Question

precal help needed: see attachment

Answer 1

\[\large\rm f=\frac1x\qquad\qquad\qquad g=\sqrt{x+5}\]

f/g is just going to end up being division.\[\large\rm \frac{\color{orangered}{f}}{\color{royalblue}{g}}=\frac{\color{orangered}{\frac1x}}{\color{royalblue}{\sqrt{x+5}}}\]Our answer will have to include the domain restrictions applied to f,
as well as the domain restrictions applied to g,
and also g can no longer be zero because it's in the denominator.
So that provides another restriction.

Answer 2

Recall that in the land of math we cannot divide by 0.
So for our function f, x=0 is NOT included in the domain.

What about g?
Any ideas?
What values can we not plug into a square root?

Answer 3

about g: it can't be 0 because it's a denominator
we can't plug 0 into the square root?

Answer 4

can we eliminate x or no?

Answer 5

Well g has more restrictions than that.
We can't take the square root of a negative number, ya?\[\large\rm \sqrt{-4}=\text{no bueno}\]

Answer 6

But yes, the stuff under the root also can not be zero,\[\large\rm x+5\ne0\]But as I pointed out, it also must be positive, right?\[\large\rm x+5>0\]

Answer 7

ohh okay i'm following..

Answer 8

Subtracting 5 from each side,\[\large\rm x>-5\]This is the domain restriction being applied to g.
The strict inequality takes care of the possibility of the denominator being zero.
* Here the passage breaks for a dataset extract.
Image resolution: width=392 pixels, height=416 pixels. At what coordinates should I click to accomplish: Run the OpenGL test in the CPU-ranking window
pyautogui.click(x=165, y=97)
We're excluding x=-5 with this `strict` inequality.

Answer 9

okay.. so now it becomes just -5?

Answer 10

What becomes -5? :o

Answer 11

So overall, we determined this:

~ x must be greater than -5
~ x can not be equal to 0.

All other x values are allowed.
Do you know how to write this in interval notation? :)

Answer 12

\[\frac{ 1/x }{ 5 }\]

Answer 13

\[-5 < x \neq 0\]

Answer 14

Determining the domain doesn't really `change` what the function looks like. This is more like.. work that we're doing on the side.

Answer 15

ohh okay

Answer 16

No no, I mean like the answer choices are written out.

For example, if I say:
~ x cannot equal 7

I would write the domain like this:
\(\large\rm (-\infty,7)\cup(7,\infty)\)
We're including every negative number up to 7,
and every positive number above 7.
We place `rounded brackets` around 7 to show that the value is excluded.

Answer 17

Ohhh okay, not sure how to do that for 5

Answer 18

Well, we determined that x must be greater than -5.
So in this case, we'll be completely excluding all of the negatives below that value.\[\large\rm (-5,\]This is how we'll start out, ya?
-5 is the lowest we can go.

Answer 19

We would like to write this,
\(\large\rm (-5,\infty)\)
But we can't.
We have to stop at 0 and exclude that value, yes?

Answer 20

Too confusing? :o

Answer 21

okay -5 is included because x must be greater than -5, so all values below it are not included.
One question, why the infinity sign?

Answer 22

-5 is excluded, hence the rounded bracket.
If -5 was included in our interval, it would have a square bracket to indicate that.
\(\large\rm [-5,\)

Answer 23

ohh okay, noted.

Answer 24

So let's look at the restrictions separately.
This is what's going on with our function g:
~ x must be greater than -5.

So our domain is... all numbers... greater than -5.
So that's from -5 all the way up to positive infinity.